Tuttavia ciò che convince un certo segmento di investitori è la trasformazione del settore che non è più solo ricerca accademica, ma una scommessa industriale su scala globale.
Per decenni il problema della fusione è stato triplo:
- 1. confinare il plasma (magneti superconduttori)
- 2. raggiungere temperatura e densità sufficienti (criterio di Lawson)
- 3. ottenere guadagno energetico netto (Q>1 industriale)
Negli ultimi 5-7 anni si sono verificati progressi contemporanei in superconduttori HTS, simulazioni numeriche e laser ad alta energia e questo ha cambiato la percezione del rischio tecnologico. Gli investitori stanno quindi finanziando la fase più costosa: mutare la fisica in ingegneria.
Nel 2022-2023 il National Ignition Facility ha ottenuto la prima reazione di fusione con guadagno energetico scientifico netto (più energia prodotta nella reazione che nel combustibile). Questo risultato non è ancora commerciale, ma ha dimostrato che la fisica funziona ed ha contribuito a stimolare gran parte degli investimenti di Venture Capitalist e industriali attuali innescando la corsa alla costruzione di tokamak compatti (superconduttori HTS), una nuova generazione di reattori molto più piccoli grazie ai magneti REBCO. In questo ambito i progetti più rilevanti sono:
- – Commonwealth Fusion Systems, SPARC (USA)

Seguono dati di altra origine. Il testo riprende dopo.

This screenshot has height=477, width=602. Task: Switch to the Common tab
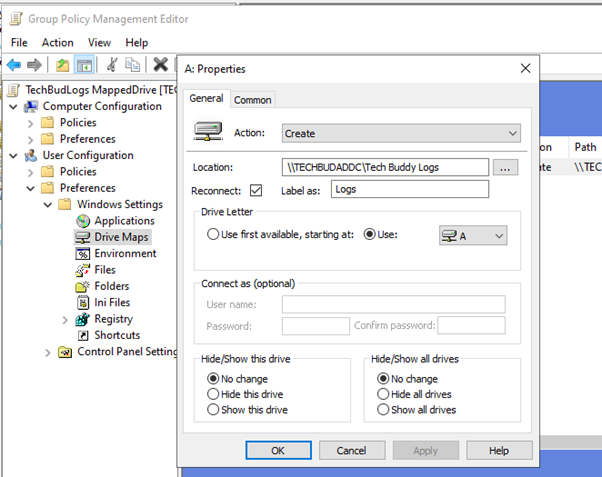253,100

- – Tokamak Energy, ST-E1 (UK)
- – ENN, BEST tokamak (Cina)
e tutti si prefigurano come obiettivo la costruzione di una rete elettrica negli anni 2030. A questo approccio pionieristico si accostano altri progetti che riassumiamo brevemente nella seguente tabella:
La fusione è diventata una tecnologia strategica energetica, come il nucleare negli anni ’50 o i semiconduttori negli anni ’80 passando da big science internazionale a competizione industriale nazionale. Il vero ostacolo non è più la fisica, ovvero il cercare di capire come funziona la fusione nucleare; i problemi principali sono ingegneristici:
- – materiali resistenti ai neutroni
- – manutenzione robotica
- – produzione del trizio
- – costi dei magneti
- – capacità di carico della rete
per arrivare a costruire la centrale elettrica. Dopo settant’anni di ricerca scientifica incerta, l’ostacolo teorico può dirsi ormai superato; ora ci aspetta un decennio di sviluppo industriale competitivo: per questo gli investitori stanno entrando, non perché lo sviluppo della fusione nucleare a livello industriale sia garantito, ma perché per la prima volta esiste una traiettoria temporale plausibile verso elettricità pulita producibile e vendibile con questa nuova tecnologia.
Disclaimer
Il presente post esprime l’opinione personale dei collaboratori di Custodia Wealth Management che lo hanno redatto. Non si tratta di consigli o raccomandazioni di investimento, di consulenza personalizzata e non deve essere considerato come invito a svolgere transazioni su strumenti finanziari.